Due o tre volte a settimana veniva a seguirmi al circolo Cascianese accolto dalla ruvida gentilezza di Franca D’Angelo e in seguito di sua figlia Paola che era stata sua allieva, (giungendo a partecipare agli Europei di completo con una cavalla di nome Ottavia). In sella lo deludevo quasi sempre. Ma ogni volta ricominciava con la stessa tenacia. D’estate le lezioni si spostavano a Manziana, dove lui aveva una casa accanto alla quale era stata costruita una magnifica scuderia, poi ceduta. Nel circolo “La Mola” di Antonio Gentili, completista, istruttore e suo allievo fin da bambino, Adriano si sentiva in famiglia. Ed è in quella scuderia che è voluto andare l’ultima volta che è uscito, cinque giorni prima di salutarci per sempre. Così come è voluto venire al circolo Due Ponti, a trovare il mio istruttore Matteo Sorgoni, anche lui un tempo suo allievo. Poche settimane prima eravamo andati con Antonio e il suo baio Iroko nella Sabina, da Stefano Bracciaroli e da sua moglie Francesca, a vedere la loro nuova scuderia, seguendo su una jeep i due cavalieri su certi pendii piuttosto sgarrupati, che gli ricordavano lo “scivolo” di Montelibretti, dove s’era preparato per le Olimpiadi del ’56. Con i suoi allievi ha passato i suoi ultimi compleanni, che cadevano l’11 agosto: a Stefano e ad Antonio, che erano venuti con le loro mogli a festeggiarlo a casa mia, il giorno dopo ha mandato questa mail: “Illustri Giovani ! Non sarà facile per me dimenticare la serata di ieri. La vostra affettuosa presenza ha stimolato in me un sentimento di gratitudine nei vostri confronti che arricchisce i valori della mia vita, rendendomela veramente ‘da non perdere’...finchè sarà possibile. Un abbraccio affettuoso Adriano Capuzzo”.
Adriano parlava della sua malattia con illuministica precisione, senza nessuna ipocrisia.
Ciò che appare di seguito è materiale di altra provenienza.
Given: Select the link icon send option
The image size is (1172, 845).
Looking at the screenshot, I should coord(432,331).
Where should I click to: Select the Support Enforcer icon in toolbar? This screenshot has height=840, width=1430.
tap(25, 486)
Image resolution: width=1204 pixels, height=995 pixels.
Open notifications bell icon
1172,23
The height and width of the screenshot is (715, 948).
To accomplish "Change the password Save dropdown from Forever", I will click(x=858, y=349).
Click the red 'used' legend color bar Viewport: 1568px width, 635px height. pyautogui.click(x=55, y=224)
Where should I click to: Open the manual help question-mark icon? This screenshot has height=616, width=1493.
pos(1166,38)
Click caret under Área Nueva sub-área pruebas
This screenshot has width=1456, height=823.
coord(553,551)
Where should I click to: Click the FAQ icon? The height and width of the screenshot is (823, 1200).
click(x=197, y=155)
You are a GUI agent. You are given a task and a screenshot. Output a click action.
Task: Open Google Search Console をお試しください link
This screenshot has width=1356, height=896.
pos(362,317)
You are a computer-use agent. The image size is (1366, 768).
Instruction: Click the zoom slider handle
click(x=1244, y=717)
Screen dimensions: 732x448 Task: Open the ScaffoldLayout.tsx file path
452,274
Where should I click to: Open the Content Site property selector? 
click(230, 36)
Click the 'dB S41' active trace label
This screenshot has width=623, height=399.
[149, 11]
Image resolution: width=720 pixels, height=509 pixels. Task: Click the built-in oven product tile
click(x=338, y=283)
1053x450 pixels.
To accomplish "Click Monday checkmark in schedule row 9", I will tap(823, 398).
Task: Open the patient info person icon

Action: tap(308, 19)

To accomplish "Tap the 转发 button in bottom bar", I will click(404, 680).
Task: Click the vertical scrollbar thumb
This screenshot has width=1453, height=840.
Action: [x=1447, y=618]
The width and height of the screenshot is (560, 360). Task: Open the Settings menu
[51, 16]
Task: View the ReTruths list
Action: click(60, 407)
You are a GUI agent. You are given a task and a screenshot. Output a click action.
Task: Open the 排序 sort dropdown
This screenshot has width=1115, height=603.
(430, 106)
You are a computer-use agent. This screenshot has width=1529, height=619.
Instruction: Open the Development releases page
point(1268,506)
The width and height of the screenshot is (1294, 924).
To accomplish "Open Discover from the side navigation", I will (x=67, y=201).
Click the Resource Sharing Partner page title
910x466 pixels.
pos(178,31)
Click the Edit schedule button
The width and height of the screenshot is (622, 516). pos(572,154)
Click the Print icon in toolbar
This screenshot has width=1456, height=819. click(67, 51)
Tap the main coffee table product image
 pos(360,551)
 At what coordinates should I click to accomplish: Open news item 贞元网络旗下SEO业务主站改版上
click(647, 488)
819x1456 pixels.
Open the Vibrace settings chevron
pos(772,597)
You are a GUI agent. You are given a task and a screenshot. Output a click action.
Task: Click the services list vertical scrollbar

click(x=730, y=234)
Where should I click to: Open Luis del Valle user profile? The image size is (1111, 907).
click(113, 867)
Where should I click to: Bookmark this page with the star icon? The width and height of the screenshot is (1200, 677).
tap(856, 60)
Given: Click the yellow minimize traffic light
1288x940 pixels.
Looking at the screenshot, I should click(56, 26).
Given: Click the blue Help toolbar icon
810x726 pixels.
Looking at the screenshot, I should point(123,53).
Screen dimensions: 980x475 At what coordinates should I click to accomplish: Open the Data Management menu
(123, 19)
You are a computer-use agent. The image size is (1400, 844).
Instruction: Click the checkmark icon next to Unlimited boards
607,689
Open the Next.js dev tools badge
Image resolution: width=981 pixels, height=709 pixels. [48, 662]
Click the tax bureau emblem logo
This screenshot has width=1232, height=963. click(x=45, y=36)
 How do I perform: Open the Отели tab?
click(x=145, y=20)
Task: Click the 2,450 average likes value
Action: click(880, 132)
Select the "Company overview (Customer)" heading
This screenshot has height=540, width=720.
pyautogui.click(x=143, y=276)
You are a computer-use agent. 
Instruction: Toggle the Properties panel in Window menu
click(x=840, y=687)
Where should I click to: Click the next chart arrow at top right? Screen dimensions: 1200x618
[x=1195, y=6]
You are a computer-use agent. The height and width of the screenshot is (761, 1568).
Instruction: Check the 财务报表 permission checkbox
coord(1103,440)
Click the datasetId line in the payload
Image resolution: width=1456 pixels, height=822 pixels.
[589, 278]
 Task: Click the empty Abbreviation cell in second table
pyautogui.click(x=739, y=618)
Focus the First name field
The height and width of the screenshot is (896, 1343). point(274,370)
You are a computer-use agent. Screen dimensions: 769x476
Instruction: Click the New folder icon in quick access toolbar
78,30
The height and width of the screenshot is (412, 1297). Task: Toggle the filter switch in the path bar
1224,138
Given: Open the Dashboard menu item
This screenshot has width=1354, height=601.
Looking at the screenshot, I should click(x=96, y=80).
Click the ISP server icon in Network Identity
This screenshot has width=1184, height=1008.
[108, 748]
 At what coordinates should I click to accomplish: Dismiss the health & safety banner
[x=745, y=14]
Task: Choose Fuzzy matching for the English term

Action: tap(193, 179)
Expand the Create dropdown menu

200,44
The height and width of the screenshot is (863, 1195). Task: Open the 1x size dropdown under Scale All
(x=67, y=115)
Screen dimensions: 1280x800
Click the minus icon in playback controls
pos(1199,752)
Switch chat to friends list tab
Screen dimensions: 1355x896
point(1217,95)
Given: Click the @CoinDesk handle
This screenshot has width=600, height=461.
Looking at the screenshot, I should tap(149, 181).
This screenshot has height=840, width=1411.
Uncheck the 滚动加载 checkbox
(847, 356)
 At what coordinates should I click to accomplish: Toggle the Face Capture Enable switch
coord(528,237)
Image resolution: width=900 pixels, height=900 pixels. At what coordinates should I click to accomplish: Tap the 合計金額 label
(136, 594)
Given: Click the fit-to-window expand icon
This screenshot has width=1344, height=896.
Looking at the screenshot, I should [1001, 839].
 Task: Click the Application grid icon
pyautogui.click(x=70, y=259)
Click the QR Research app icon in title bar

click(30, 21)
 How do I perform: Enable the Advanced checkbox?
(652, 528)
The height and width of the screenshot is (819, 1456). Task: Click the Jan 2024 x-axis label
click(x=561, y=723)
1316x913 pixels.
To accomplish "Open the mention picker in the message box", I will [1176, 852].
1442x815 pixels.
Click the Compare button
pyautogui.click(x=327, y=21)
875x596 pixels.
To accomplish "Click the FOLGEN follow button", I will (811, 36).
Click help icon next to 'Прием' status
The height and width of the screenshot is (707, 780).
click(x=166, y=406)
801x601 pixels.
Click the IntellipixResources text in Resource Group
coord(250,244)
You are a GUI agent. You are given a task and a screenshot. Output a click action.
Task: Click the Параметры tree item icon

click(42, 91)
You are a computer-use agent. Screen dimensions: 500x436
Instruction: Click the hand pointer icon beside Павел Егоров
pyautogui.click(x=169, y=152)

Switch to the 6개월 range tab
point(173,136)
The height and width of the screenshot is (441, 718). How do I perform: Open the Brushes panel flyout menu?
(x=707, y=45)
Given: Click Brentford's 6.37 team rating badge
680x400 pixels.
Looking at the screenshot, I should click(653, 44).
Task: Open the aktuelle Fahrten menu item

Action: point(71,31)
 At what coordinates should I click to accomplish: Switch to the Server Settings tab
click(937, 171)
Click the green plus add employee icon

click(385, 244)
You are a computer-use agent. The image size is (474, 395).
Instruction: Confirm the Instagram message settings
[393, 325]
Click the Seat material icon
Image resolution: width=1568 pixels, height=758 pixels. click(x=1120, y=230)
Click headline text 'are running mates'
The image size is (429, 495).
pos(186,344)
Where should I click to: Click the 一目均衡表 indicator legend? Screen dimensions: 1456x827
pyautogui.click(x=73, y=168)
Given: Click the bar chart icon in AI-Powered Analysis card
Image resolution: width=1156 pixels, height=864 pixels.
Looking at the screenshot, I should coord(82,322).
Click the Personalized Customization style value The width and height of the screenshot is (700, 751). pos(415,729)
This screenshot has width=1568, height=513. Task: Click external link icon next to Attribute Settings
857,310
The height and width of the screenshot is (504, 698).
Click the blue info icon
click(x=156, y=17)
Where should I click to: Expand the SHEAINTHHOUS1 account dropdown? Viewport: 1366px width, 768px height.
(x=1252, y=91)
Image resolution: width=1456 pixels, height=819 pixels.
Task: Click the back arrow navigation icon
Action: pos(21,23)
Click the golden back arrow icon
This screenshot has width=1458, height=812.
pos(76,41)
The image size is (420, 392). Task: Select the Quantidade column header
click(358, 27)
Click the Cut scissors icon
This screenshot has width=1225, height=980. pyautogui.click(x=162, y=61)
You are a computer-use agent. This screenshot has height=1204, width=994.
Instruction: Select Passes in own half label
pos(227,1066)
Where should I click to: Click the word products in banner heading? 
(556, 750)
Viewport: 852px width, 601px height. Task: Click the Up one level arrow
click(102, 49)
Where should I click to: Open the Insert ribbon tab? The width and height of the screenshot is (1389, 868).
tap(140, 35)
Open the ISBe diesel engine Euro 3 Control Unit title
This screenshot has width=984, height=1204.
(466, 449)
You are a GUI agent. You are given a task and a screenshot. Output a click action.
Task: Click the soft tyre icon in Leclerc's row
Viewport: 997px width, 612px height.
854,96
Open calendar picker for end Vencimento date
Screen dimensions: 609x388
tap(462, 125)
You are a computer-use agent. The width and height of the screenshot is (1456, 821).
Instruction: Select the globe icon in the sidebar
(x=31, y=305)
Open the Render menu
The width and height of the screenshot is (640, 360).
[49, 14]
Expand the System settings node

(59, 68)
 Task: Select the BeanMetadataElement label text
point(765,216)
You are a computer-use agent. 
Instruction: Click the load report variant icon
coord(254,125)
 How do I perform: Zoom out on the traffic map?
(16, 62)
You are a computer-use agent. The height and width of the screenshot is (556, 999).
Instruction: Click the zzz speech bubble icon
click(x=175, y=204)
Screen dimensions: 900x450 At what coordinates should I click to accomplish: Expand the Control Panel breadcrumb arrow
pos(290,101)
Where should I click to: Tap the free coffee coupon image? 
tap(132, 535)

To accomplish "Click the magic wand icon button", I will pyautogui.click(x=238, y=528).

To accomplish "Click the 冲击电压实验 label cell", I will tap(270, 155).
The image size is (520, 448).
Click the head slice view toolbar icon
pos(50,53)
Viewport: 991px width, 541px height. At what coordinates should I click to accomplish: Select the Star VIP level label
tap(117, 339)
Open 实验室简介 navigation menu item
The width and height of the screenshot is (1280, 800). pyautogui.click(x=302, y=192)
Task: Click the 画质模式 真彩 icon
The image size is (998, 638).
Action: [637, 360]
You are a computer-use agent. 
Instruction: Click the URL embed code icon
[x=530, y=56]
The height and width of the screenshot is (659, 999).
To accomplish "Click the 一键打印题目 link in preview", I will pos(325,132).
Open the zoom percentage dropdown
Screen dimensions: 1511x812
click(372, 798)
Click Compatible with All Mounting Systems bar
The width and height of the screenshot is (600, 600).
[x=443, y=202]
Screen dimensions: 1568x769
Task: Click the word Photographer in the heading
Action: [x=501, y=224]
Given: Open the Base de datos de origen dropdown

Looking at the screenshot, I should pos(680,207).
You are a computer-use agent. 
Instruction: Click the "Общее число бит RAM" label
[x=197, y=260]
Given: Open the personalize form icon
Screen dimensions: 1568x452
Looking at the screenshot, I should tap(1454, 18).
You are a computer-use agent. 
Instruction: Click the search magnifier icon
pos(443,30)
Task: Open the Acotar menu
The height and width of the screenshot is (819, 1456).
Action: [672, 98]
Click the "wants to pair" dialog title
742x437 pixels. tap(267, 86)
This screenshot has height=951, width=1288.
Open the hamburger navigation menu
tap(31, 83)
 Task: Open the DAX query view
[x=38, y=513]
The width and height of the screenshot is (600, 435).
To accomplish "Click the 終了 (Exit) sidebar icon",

E fino a quando gli è riuscito, ha voluto e saputo metterla da parte. Lo ricordo, di ritorno da una cura fatta a Milano, accantonare i suoi pesanti malesseri per seguire la giovane figlia di una mia amica alla vigilia di una gara di dressage: “ la ragazzina può far bene” diceva di Alja Freier, che ha poi scelto la disciplina del Completo e quest’anno ha vinto il Trofeo Allievi Emergenti. Adriano mi aveva confessato una speranza: quella di riuscire a vedere le Olimpiadi di Londra. E’ un traguardo che gli è mancato. Ma mi piace pensare che dal suo paradiso (lo immaginava simile ai Pratoni del Vivaro: una lunga distesa di colline verdi con dei bei cavalli che pascolavano in libertà) possa seguirle egualmente.